Given text Start Marker
I think these are enough common sense goals I can use right now and be consistent with.  So perhaps in 7 months or so I can say constancy is not a scary word for me.

Friday, January 4, 2013

Today is another day after yesterday

I am waiting for my omelet to cook in the broiler.  That is the skill I learned from my mom...I am trying out the new toaster oven for this meal too.Hmmm after 10 minutes it stll needs a little more time to embody that toasty bubbly look.  This omelet/frittata is only 213 cals.  I use 2 eggwhites and 1 egg for the base.  It includes an ounce of onions and about a cup of steamed broccoli, which were all sauteed together in a bit of extra virgin coconut oil....  I will serve with a dollop of Pace Picante sauce....yes it is brunch again, not breakfast, nor lunch and that is fine by me. 

I am cooking and writing about what I prepare to become aware of what I eat....I think this makes me responsible for my own health as much as possible..

Yesterday I tracked all of the food I ate using the myfitnesspal program and I did not take one photo of the yummy dinner I ate.  Others were around...I was a little embarrassed about this current project.  Why?  Well I have been teying to drop this extra poundage for several years.
Actually most of the past 16 years. I will have success, drop 20 or more pounds then believe I have arrived and allow the pounds to climb back.  So my goal is to make this adventure into a sustainable weightloss or actually long-term fitnesss.  Are you in?  Really, do you want to join me for the ride?

Welcome to my world: if weight is not the ball and chain you want to be free from, what is it? Freedom starts with a first step..this is my first step in a public way which is currently private since I don't know if anyone is reading this...and well that is ok too.  Mommy Max

Tonight I showed my blog to my husband...he read it and said the right words...absolutely nothing!;-)

Wednesday, January 2, 2013

Taking the time to make food tastey and beautiful. Brunch

January 2nd we lounged too long in bed with Little Margo so breakfast was officially skipped and turned into brunch.  Little margo enjoys a salami sandwhich on whole wheat with a fresh mango on the side.  I am enjoying a sesamil seed dressing over mixed greens, orange peppers and steamed vegitables...this is about 2/3rds of the serving and only about 120 calories. 

Also I found a new tool a step counter that works with the phone and includes the GPS connection for tracking distance outside the house....10, 000 steps here I come......

Ok I ate 2oz of salami on some ceackers along with some tastey herbed baked chicken with the other half of my salad...

Now health is also about moving our body so that is what I did....I walked over 8200 steps today....part of that was walking margo from the park to the gelato shop and back to the park.  I also started walking around the school track while Margo was at swim team practice.  She lasted longer than I for her activity.  I am thinking I could take the walk around the school each time she is at swimteam, 3-4 times each week..  I just need to sneak in my moving....so today ends with exercise and an intake of about 950 calories.  Until tomorrow.  Mommy Max

Tuesday, January 1, 2013

The Tools of Healthfulness:

The tools of the trade are simple. A scale and a bowl to measure all that I consume.  I know fruits are tastey s today the first meal of the year will be a fruit salad with a dash of cinnamon. 

A nice serving of fruit for 221 calories.  I learned a whole banna can easily have 200 calories. Surprise surprise good thing I measured everything by weight...saved me an extra 100 calories!  See you at lunch!

Dinner srilankan style!  Oh so good and yup I ate too much.  I counted the calories using the my fitness pal app and the grand total was 1354 calories.  I could have saved about 300-400 calories if I had chosen to skip the seconds...  so new choice No More Seconds!
Given text End Marker
Stored data Start Marker
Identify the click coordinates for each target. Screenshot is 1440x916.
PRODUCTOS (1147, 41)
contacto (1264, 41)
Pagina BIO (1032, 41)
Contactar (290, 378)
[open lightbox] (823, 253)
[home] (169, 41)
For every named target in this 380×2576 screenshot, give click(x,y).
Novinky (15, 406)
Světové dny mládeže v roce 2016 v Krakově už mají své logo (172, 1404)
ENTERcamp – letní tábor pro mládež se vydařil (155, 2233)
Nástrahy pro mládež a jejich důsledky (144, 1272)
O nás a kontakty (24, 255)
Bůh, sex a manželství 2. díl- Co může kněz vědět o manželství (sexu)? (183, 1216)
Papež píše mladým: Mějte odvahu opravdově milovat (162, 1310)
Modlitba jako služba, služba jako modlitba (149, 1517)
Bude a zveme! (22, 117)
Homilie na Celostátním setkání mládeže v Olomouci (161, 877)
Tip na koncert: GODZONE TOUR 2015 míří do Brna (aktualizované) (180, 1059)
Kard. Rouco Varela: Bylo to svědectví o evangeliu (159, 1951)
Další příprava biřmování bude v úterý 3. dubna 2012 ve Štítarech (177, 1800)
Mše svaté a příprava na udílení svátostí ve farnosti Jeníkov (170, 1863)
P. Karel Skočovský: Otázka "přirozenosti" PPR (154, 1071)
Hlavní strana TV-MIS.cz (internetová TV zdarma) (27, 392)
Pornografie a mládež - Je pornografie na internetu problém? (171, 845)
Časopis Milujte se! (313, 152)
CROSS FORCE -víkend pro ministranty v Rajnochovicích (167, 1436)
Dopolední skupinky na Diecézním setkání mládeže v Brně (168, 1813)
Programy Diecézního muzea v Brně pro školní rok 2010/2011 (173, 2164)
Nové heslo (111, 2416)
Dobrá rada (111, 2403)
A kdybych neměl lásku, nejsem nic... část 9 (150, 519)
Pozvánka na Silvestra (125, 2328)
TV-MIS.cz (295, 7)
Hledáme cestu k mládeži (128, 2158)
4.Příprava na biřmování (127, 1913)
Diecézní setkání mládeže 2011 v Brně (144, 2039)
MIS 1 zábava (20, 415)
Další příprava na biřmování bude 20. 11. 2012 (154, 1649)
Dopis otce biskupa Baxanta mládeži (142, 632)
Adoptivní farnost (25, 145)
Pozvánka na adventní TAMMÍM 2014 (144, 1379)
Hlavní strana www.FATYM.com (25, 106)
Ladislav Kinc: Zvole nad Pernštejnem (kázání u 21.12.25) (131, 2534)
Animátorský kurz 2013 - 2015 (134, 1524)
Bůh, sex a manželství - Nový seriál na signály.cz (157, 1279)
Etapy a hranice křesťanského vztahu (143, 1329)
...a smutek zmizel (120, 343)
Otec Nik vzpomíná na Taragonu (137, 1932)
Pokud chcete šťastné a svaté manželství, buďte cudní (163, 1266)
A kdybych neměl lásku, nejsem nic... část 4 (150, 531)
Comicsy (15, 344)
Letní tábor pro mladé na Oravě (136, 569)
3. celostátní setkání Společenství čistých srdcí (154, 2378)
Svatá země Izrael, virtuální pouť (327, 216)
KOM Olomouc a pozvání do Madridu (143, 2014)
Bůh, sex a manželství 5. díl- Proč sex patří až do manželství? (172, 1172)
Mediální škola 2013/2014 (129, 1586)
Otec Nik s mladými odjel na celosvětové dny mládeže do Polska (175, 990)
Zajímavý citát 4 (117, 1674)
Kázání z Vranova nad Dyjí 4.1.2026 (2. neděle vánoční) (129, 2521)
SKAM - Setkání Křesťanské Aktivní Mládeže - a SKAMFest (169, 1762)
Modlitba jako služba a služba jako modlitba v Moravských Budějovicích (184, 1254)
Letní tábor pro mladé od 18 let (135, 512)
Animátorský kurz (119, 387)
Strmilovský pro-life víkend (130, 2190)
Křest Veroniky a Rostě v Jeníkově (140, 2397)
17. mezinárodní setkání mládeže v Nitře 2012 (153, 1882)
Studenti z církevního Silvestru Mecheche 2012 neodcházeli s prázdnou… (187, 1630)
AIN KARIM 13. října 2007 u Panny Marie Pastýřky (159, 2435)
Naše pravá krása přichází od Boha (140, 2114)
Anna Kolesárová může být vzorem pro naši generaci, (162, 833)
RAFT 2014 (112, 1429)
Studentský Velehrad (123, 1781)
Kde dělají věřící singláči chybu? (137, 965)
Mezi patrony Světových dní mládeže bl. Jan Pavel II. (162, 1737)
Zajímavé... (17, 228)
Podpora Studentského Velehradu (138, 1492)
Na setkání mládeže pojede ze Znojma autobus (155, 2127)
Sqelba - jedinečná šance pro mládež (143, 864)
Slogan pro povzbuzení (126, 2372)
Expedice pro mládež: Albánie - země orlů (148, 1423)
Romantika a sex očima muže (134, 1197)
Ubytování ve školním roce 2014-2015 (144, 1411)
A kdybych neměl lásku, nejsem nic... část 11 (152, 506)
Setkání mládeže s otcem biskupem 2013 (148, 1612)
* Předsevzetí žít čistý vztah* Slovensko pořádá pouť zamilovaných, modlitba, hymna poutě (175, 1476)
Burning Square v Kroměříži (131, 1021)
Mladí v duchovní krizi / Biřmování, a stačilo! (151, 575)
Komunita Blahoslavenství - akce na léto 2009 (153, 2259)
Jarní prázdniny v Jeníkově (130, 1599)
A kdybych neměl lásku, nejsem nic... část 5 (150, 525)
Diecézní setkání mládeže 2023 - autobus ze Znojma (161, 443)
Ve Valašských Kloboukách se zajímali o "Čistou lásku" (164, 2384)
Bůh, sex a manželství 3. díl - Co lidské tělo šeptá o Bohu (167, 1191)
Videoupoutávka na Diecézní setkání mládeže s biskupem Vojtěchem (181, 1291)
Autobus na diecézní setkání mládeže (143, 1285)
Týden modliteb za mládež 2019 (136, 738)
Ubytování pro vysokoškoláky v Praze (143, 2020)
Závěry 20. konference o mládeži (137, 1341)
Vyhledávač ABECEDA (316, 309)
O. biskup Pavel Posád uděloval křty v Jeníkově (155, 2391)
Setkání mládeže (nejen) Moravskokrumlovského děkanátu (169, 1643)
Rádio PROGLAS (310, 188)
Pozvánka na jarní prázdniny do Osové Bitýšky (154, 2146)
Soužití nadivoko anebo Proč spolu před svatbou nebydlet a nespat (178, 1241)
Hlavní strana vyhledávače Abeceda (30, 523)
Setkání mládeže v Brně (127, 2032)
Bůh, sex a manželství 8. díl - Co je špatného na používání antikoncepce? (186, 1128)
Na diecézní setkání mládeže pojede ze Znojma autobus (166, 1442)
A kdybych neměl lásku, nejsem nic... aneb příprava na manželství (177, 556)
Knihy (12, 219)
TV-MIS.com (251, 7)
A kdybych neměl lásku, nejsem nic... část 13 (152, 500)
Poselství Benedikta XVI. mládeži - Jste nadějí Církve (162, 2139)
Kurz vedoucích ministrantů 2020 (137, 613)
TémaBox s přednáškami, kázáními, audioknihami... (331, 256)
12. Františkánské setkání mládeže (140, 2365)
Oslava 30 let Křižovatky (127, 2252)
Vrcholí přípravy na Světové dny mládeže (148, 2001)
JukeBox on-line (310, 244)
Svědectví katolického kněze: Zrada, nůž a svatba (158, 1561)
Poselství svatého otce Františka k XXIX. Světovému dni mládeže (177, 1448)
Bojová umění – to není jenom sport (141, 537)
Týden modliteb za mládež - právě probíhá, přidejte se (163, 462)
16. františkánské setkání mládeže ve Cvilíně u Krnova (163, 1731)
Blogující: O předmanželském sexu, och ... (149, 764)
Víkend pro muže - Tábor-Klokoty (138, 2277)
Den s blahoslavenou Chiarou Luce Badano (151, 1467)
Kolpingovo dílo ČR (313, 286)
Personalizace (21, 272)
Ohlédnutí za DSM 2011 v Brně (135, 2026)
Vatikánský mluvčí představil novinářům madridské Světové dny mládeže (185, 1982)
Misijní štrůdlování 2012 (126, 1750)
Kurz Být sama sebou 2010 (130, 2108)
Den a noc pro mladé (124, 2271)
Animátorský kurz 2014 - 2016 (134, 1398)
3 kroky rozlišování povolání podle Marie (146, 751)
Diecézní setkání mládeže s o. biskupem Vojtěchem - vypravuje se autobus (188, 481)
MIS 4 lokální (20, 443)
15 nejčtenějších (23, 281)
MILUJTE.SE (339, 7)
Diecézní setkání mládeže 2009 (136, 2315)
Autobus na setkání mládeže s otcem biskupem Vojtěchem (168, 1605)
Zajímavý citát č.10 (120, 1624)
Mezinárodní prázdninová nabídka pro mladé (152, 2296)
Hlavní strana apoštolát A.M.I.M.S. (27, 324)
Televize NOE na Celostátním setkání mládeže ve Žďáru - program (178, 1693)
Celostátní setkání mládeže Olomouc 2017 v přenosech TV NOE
Stored data End Marker
# Work to complete
A) In the blog, how many calories does the omelet in the January 4 entry contain?
B) Give every date that heads an entry in the blog.
C) Reproduce the blog word for word from "Wednesday, January 2, 2013" to "about 120 calories.".
The listing has no connection to the blog.

# Solutions for each task
A) The omelet contains 213 calories.

B)
Friday, January 4, 2013
Wednesday, January 2, 2013
Tuesday, January 1, 2013

C)
Wednesday, January 2, 2013

Taking the time to make food tastey and beautiful. Brunch

January 2nd we lounged too long in bed with Little Margo so breakfast was officially skipped and turned into brunch.  Little margo enjoys a salami sandwhich on whole wheat with a fresh mango on the side.  I am enjoying a sesamil seed dressing over mixed greens, orange peppers and steamed vegitables...this is about 2/3rds of the serving and only about 120 calories.